Someone may get a piece with very little baffle and find it to be very fat and open sounding in the palm keys and all over, because there is little baffle to impede the sound for them.
Another player will play that same piece and find that piece incredibly stuffy and not open or fat sounding whatsoever....they will find it dark and dull.
The problem is that we all feel different things when we play, and you can’t break it down by one mouthpiece model or the other, or one specific part of the baffle. All of the design elements work together.
You mention my pieces along with Lamberson and Links etc, and so many players will find many of those different models to be very fat in the palm keys. It really just depends on the player, and what they need in a mouthpiece to get what THEY consider “fat”.
I have a friend who is a great player and he has played on a Dukoff super power chamber metal for over 30 years, and he gets a really fat sound up high in the palm keys. Others will play those pieces and sound very thin and shrill and obnoxious up high. (I’m one of them). 😀
A player who likes almost no baffle so they can fill up the piece, will not find that type of design to give them fatness in the palm keys. If that player who likes almost no baffle, played pieces with more prominent baffles, they would find that the baffles don’t allow them to get the fatness that they want. They will most likely find those SPC pieces to be more very thin sounding and louder sounding, but not “fat” at all.
I think the mistake is throwing the blame at a certain model, because we are all so different and everybody gets something different out of the many designs available. What is “fat” for you, may not be “fat” for another player with the same exact mouthpiece. Also, our opinions of what is “fat”, will differ.
Someone recently told me that they hate Guardala mouthpieces because they are so bright. That’s an interesting comment because the Crescent model and the Super King model couldn’t be further from each other in terms of brightness. I don’t find the crescent or Branford models to be bright. But then again, this is what I am talking about.

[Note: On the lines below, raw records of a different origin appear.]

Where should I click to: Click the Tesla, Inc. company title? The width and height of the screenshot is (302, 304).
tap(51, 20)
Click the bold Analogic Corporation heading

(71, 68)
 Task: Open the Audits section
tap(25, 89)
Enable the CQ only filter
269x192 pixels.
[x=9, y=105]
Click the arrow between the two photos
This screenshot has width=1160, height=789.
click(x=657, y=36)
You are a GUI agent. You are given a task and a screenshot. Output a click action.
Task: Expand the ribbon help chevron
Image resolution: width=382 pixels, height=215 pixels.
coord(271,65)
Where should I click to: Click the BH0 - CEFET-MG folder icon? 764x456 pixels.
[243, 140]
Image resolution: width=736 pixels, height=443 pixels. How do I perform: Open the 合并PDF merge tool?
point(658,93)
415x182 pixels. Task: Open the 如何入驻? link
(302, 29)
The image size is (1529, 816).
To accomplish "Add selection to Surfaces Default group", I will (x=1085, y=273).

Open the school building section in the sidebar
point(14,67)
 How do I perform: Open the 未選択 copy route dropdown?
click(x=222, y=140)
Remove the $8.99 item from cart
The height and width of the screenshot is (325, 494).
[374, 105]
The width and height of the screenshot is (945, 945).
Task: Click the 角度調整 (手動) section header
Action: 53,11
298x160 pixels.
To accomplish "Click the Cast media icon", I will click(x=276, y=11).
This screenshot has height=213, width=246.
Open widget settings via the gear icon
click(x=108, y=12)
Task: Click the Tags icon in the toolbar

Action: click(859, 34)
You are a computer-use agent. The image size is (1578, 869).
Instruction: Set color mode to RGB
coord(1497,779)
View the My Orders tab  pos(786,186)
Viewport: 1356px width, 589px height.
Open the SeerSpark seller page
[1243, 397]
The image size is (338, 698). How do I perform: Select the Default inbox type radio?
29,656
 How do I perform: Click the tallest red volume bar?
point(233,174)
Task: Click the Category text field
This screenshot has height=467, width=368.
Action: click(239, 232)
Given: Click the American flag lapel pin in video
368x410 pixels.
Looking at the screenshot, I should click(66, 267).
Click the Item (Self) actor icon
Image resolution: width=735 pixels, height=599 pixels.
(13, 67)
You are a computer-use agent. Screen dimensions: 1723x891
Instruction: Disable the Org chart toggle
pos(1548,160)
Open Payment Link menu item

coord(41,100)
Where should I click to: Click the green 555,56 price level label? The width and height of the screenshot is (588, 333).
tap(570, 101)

Another thing to think about, is that one player looking for fat palm keys may not find a piece fat if it has some brightness up there. They are ltypically ooking for something warmer that doesn’t get brighter. That’s something to definitely take into account.
I know other players that play bright and they feel that they have a fat sound up high in the palm keys even though it’s a bright sound.
Also take into account that making fat palm keys may not be the goal of different mouthpiece makers with different models. Floor height, chamber size and shape, side walls, throat squeeze, compression, etc, all come into play along with the baffle.
The beauty of all of our journeys, is that we need to find pieces that do what we want as players, and we can all feel very different about what we feel and hear from the same models.